== DATA SHOWN ==

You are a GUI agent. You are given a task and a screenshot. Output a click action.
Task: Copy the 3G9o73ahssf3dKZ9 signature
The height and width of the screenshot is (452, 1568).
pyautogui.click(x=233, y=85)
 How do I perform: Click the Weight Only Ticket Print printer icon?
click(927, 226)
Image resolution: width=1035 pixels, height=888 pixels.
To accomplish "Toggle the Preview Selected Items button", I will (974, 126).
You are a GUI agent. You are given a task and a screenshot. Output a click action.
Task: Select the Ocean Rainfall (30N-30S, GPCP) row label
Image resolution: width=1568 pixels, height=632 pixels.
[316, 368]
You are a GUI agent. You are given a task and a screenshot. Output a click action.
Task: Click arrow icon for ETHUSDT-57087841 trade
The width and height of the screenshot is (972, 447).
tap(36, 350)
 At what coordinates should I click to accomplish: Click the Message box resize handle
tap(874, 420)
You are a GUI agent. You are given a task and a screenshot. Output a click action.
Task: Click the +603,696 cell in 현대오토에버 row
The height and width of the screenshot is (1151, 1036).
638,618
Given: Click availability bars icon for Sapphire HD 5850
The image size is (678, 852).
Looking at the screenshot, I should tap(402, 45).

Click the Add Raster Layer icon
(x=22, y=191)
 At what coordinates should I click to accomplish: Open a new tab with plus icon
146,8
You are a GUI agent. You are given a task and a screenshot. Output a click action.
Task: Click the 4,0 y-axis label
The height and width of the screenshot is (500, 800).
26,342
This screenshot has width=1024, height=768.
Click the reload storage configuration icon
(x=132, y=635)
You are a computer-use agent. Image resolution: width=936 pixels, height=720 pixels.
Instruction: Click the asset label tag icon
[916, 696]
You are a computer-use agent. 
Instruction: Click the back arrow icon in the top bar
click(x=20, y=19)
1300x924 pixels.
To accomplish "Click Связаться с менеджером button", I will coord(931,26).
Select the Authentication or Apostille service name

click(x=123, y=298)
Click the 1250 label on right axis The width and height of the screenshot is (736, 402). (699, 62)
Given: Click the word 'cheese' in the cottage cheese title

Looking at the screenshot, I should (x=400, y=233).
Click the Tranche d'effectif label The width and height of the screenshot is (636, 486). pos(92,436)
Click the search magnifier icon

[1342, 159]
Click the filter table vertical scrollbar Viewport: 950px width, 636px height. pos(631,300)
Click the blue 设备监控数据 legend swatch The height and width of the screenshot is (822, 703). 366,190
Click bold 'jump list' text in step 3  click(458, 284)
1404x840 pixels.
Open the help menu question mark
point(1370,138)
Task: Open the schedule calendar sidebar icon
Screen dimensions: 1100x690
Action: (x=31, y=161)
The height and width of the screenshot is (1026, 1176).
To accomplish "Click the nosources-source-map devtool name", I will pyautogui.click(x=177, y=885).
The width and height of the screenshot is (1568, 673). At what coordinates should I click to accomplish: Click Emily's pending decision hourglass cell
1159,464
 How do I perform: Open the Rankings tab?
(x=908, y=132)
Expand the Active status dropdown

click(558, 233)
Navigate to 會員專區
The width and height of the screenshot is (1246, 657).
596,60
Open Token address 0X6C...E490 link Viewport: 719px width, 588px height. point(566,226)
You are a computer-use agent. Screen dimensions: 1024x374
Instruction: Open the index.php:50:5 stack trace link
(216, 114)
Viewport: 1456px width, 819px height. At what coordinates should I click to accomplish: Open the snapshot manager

===

→ PROBLEM REQUIREMENTS:
Rewrite the items from the start through the line containing "tap(874, 420)", inclusive, with every coordinate in the answers multiplied by 1.1 and rounded to a whole number, halves rounding up. Keep all other text in those lines, requests included, unchanged.

→ WRITTEN REPLY:
You are a GUI agent. You are given a task and a screenshot. Output a click action.
Task: Copy the 3G9o73ahssf3dKZ9 signature
The height and width of the screenshot is (452, 1568).
pyautogui.click(x=256, y=94)
 How do I perform: Click the Weight Only Ticket Print printer icon?
click(1020, 249)
Image resolution: width=1035 pixels, height=888 pixels.
To accomplish "Toggle the Preview Selected Items button", I will (1071, 139).
You are a GUI agent. You are given a task and a screenshot. Output a click action.
Task: Select the Ocean Rainfall (30N-30S, GPCP) row label
Image resolution: width=1568 pixels, height=632 pixels.
[348, 405]
You are a GUI agent. You are given a task and a screenshot. Output a click action.
Task: Click arrow icon for ETHUSDT-57087841 trade
The width and height of the screenshot is (972, 447).
tap(40, 385)
 At what coordinates should I click to accomplish: Click the Message box resize handle
tap(961, 462)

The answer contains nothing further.